### EXERCISES TO COMPLETE
**1)** Reproduce the passage of the article on artemisinin resistance starting with "The World Health Organization is" and going on through "of the disease.".
**2)** In the article on artemisinin resistance, where and in what year was resistance to artemisinins discovered?
**3)** Pick up the article on artemisinin resistance after its final sentence and continue writing it.

### SOURCE TEXT
The World Health Organization is calling for urgent action to prevent the spread of resistance to artemisinin-based combination therapies, the most effective treatments for malaria. WHO is launching a new action plan to protect what it calls the most potent weapon in treating this deadly disease.
The discovery of resistance to artemisinins along the Cambodia-Thailand border in 2008 set off the alarm bells. This is because these medicines are the most effective treatment for falciparum malaria, the most deadly form of the disease.
Director-General of the World Health Organization, Margaret Chan, said artemisinin, in combination with another anti-malarial drugs, increases the likelihood of killing the malaria parasites.
“The usefulness of these therapies is now under threat… over the past several decades, we have lost one front-line medicine after another as resistance has developed, become established, and then rapidly spread internationally, making all these drugs useless," said Chan. "And this is no exaggeration for me to say that the consequences of wide-spread resistance to artemisinins would be catastrophic.”
WHO notes tremendous progress has been made over the past decade in the fight against malaria. It estimates the number of malaria cases has fallen by more than half in more than 43 countries.
A recent analysis in 34 African countries finds more than 730,000 lives have been saved between 2000 and 2010, nearly three quarters of them since 2006. This is when the use of insecticide-treated mosquito nets and artemesinin-combination therapies became more widespread.

### DATA BLOCK
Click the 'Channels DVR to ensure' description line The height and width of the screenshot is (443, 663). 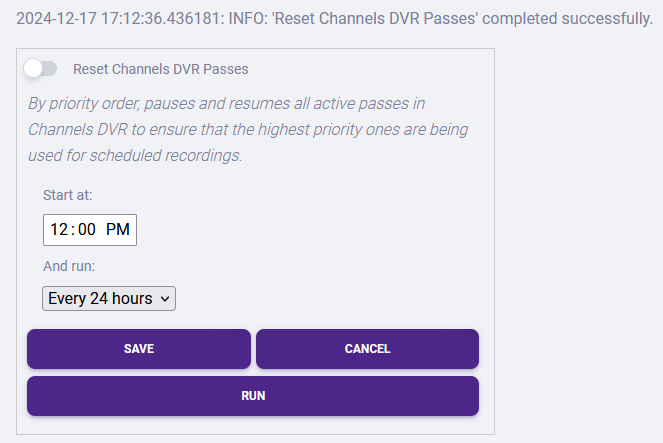(248, 129)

### SOLVED TASKS
**1)**
The World Health Organization is calling for urgent action to prevent the spread of resistance to artemisinin-based combination therapies, the most effective treatments for malaria. WHO is launching a new action plan to protect what it calls the most potent weapon in treating this deadly disease.
The discovery of resistance to artemisinins along the Cambodia-Thailand border in 2008 set off the alarm bells. This is because these medicines are the most effective treatment for falciparum malaria, the most deadly form of the disease.

**2)** Along the Cambodia-Thailand border, in 2008.

**3)**
Public health officials say many lives will be lost if the emergence of artemisinin resistance is not stopped dead in its tracks.
Coordinator for the WHO Global Malaria Program, Dr. Pascal Ringwald, said that WHO’s five-step global action plan aims to do just that. “What we try to do is to try to stop the spread of resistance… using better treatment, doing a lot of vector control and education of the population. We must also increase the monitoring of anti-malaria drug efficacity. This means that we have to see if the drug is still effective and if artemesinin (resistance) is not emerging in any other places.”
Ringwald said it is important to improve diagnostic testing to make sure people are being treated for malaria and not for fever arising from other causes. He said new anti-malarial medicines must be developed to eventually replace the artemisinins.
And finally, Ringwald said the success of the global plan will depend on getting the money needed to implement its measures. That amount comes to $175 million a year.